PASSAGE TO READ —

+---+

Verse 6 touches on the verse 1 John 2:16 which talks about the lust of the flesh, lust of the eyes, and pride of life. All three of those words, lust, lust, pride come from the same root word "to covet."  (covet: to desire for self, to demand, to take for selfish reasons.) So LUST AND PRIDE are the sins that come from SIN which is to act as God!   


Little kids sometimes show  us overtly how we grown-ups act.

One child takes the toy (lust, so takes without asking...), the other says, 'NO! THAT IS MY TOY."

(pride fully saying "give it back" as he rips it from the other's hand). Two GODS, kings, saying, "This is MY Kingdom". Marriage looks and works like that, too. WHO is going to be in charge of this kingdom?  Husband, wife, or God?


Verse 7-11

1. They saw for the first time they were naked, and they were ashamed.

2. They knew they did wrong, so they felt guilty.

3. They hid themselves, because they were afraid. 

Shame, guilt, and fear are the 3 feelings that go with all sin.


Verses 12-13

They were caught and God asked them questions and Adam blamed. He didn't just blame Eve, as the world  likes to laugh at and most Christians think, but he blamed God, too!  We men can be so prideful and arrogant! Can you imagine talking to God that way? The one who made you!

+---+

EXERCISE PROMPT —
Reproduce the Bible study passage above word for word, from "One child takes" to "and they were ashamed.".

DATA SHOWN —
+---+

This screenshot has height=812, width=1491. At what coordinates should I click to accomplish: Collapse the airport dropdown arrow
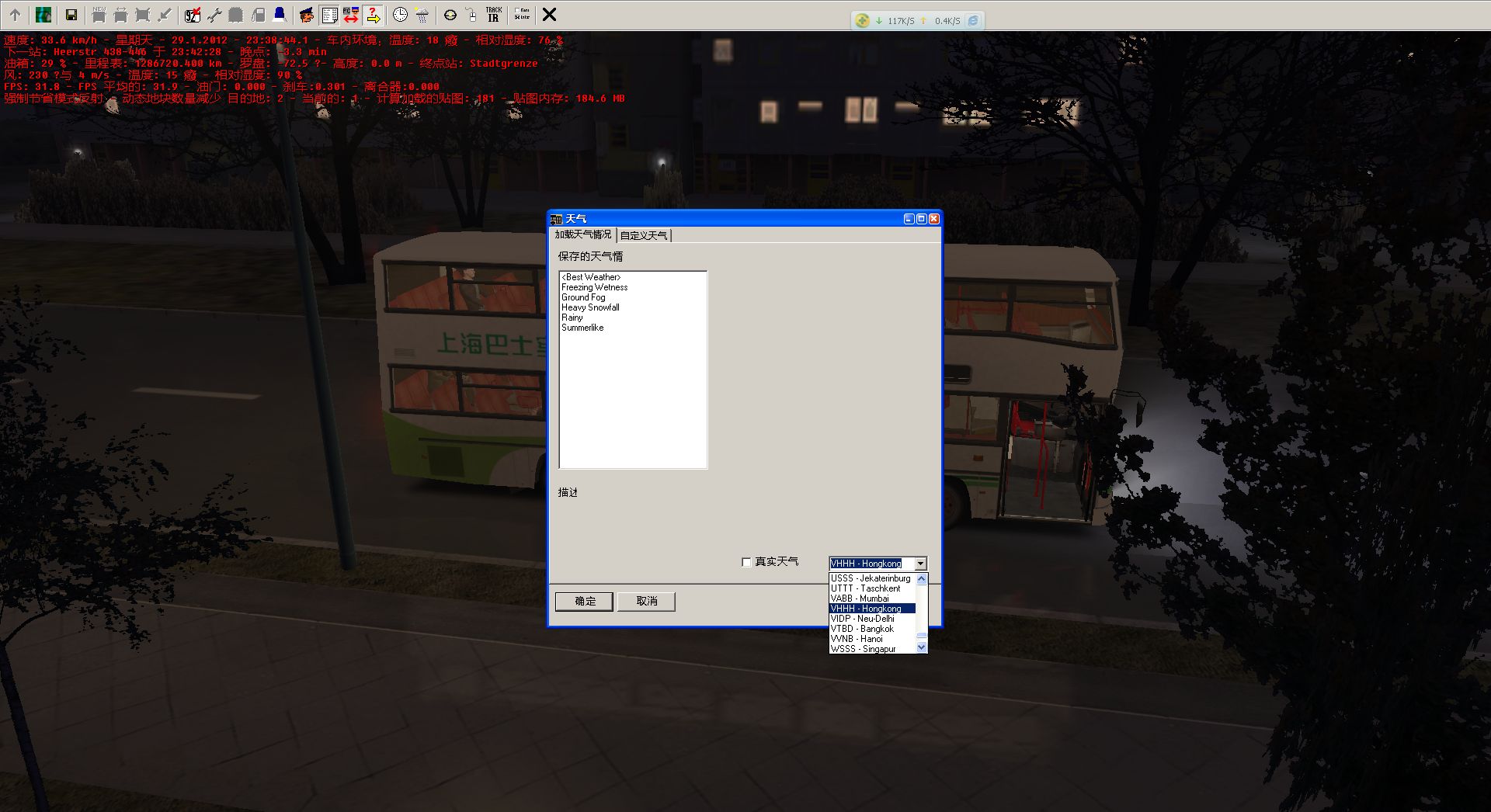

+---+

OUTPUT OF THE TASK —
One child takes the toy (lust, so takes without asking...), the other says, 'NO! THAT IS MY TOY."

(pride fully saying "give it back" as he rips it from the other's hand). Two GODS, kings, saying, "This is MY Kingdom". Marriage looks and works like that, too. WHO is going to be in charge of this kingdom?  Husband, wife, or God?


Verse 7-11

1. They saw for the first time they were naked, and they were ashamed.